Task directions:
In the records below, can you rename "Average Power" to "Mean Power" in everything from the line containing "at (24, 204)." down to the line containing "(1038, 138).", and give those lines again with nothing else changed?

(Data items)
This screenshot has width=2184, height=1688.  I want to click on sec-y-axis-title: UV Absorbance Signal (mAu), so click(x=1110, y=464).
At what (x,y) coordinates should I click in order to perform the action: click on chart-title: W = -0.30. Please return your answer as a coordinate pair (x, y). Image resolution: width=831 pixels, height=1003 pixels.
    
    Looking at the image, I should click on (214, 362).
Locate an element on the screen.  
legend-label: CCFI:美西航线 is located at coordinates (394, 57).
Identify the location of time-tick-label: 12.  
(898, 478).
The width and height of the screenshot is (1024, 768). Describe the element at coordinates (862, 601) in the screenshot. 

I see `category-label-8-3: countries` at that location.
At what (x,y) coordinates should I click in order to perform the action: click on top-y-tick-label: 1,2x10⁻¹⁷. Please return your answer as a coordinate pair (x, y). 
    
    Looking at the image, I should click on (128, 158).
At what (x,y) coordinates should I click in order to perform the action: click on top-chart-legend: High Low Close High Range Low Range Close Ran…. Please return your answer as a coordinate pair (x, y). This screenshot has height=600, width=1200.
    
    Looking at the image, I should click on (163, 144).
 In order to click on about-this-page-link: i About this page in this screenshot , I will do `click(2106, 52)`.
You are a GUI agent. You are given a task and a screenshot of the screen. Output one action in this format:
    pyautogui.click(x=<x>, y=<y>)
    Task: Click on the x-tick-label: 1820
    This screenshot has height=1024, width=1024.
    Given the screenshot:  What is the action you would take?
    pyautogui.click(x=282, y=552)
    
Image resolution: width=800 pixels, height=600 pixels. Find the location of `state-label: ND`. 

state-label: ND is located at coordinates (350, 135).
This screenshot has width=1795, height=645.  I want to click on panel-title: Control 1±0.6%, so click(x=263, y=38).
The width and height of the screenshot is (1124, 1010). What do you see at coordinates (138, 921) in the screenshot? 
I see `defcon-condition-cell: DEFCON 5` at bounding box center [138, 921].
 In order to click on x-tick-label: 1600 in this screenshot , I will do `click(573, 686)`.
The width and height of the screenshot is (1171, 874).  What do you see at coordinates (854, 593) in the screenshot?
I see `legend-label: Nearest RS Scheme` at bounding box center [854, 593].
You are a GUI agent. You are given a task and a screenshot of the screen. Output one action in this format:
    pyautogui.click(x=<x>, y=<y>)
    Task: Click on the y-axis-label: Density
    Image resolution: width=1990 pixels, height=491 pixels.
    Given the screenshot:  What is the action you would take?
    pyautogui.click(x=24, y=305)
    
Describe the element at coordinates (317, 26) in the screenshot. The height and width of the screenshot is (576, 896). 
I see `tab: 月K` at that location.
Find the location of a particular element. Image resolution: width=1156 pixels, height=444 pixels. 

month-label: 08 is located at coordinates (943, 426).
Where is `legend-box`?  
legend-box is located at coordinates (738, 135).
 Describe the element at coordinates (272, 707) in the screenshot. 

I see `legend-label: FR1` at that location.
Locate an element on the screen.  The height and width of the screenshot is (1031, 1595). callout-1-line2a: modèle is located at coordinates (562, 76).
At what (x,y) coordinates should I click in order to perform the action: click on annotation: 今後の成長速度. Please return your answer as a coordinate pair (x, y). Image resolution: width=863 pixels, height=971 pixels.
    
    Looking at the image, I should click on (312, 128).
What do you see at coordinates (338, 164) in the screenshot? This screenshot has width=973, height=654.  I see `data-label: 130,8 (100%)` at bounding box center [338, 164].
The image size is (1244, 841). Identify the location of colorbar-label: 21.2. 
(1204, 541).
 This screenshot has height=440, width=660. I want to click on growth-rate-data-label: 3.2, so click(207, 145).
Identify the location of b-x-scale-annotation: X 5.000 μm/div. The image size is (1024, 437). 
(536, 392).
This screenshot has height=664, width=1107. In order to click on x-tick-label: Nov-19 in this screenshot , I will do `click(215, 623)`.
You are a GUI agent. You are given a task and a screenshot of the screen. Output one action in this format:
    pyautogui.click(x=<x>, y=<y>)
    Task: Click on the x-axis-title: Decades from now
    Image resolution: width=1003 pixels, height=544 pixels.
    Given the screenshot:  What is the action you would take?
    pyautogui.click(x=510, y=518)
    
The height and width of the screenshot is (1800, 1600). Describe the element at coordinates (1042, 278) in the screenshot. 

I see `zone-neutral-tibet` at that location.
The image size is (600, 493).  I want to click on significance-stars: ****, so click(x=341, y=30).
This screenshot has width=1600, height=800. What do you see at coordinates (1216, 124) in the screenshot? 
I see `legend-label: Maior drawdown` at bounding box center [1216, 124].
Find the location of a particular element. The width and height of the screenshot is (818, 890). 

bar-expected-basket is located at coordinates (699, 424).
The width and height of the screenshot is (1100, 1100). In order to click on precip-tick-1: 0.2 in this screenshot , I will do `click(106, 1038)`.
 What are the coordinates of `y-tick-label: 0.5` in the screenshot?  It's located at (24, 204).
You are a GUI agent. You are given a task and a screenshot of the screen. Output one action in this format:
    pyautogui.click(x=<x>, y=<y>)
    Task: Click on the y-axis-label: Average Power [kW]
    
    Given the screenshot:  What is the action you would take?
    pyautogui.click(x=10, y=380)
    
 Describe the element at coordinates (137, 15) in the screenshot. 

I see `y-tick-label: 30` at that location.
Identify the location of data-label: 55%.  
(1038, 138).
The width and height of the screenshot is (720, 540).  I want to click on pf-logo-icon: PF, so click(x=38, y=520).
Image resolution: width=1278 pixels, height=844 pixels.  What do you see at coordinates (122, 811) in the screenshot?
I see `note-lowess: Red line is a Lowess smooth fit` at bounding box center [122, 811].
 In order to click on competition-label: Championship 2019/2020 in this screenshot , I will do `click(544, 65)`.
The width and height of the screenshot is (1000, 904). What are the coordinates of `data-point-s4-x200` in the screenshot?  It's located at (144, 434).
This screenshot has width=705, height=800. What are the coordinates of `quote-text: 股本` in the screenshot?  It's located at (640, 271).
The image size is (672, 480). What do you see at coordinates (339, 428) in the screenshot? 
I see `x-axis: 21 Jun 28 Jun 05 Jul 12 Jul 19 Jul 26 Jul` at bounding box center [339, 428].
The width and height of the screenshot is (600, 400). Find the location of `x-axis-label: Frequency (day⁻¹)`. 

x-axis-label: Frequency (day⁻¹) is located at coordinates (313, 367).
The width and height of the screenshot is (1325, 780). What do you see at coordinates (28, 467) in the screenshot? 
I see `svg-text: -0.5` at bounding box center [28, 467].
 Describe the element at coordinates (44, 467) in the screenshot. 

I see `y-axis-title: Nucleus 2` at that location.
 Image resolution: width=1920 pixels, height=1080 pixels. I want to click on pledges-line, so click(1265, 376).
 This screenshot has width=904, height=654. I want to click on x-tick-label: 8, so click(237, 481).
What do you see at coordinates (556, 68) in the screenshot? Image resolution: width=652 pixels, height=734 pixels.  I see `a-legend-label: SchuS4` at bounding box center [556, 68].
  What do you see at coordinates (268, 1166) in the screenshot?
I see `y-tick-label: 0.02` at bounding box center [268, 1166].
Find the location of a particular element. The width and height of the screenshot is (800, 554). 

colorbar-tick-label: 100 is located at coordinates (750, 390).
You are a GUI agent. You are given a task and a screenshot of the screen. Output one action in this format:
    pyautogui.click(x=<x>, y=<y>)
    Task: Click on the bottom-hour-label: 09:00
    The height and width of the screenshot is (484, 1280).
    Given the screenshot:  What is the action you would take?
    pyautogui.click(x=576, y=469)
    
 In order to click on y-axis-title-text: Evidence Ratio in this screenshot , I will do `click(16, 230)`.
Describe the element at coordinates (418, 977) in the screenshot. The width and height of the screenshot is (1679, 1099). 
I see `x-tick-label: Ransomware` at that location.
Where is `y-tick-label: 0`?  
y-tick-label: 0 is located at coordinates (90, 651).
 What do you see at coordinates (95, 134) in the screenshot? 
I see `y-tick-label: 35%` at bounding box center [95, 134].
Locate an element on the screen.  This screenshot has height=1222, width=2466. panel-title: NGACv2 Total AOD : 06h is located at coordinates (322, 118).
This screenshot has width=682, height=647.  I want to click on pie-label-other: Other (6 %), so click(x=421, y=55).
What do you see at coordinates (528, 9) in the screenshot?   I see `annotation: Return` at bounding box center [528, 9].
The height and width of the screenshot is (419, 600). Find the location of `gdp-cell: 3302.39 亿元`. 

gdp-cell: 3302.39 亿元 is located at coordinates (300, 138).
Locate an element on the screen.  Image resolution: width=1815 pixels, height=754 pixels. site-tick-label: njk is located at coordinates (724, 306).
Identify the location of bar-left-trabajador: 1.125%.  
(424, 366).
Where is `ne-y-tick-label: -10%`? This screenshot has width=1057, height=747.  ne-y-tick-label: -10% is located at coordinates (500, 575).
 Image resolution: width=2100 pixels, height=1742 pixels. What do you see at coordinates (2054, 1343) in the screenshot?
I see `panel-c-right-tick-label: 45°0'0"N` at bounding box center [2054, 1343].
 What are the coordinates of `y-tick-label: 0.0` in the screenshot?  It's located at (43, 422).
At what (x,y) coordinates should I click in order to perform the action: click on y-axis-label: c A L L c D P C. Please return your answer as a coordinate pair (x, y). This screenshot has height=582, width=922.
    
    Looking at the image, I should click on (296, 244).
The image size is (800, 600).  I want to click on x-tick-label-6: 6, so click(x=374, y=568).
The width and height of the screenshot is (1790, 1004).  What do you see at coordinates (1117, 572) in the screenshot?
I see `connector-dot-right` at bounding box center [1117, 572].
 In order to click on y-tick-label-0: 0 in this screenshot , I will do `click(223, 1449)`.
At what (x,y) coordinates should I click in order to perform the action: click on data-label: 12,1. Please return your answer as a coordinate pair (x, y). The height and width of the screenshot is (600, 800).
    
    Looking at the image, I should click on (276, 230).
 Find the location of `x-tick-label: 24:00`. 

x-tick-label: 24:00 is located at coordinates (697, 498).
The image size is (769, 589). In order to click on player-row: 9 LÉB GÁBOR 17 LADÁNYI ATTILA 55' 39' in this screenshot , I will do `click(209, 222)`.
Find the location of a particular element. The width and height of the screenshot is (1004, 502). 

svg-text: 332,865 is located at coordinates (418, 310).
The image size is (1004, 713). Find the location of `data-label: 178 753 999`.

Task solution:
 What are the coordinates of `y-tick-label: 0.5` in the screenshot?  It's located at (24, 204).
You are a GUI agent. You are given a task and a screenshot of the screen. Output one action in this format:
    pyautogui.click(x=<x>, y=<y>)
    Task: Click on the y-axis-label: Mean Power [kW]
    
    Given the screenshot:  What is the action you would take?
    pyautogui.click(x=10, y=380)
    
 Describe the element at coordinates (137, 15) in the screenshot. 

I see `y-tick-label: 30` at that location.
Identify the location of data-label: 55%.  
(1038, 138).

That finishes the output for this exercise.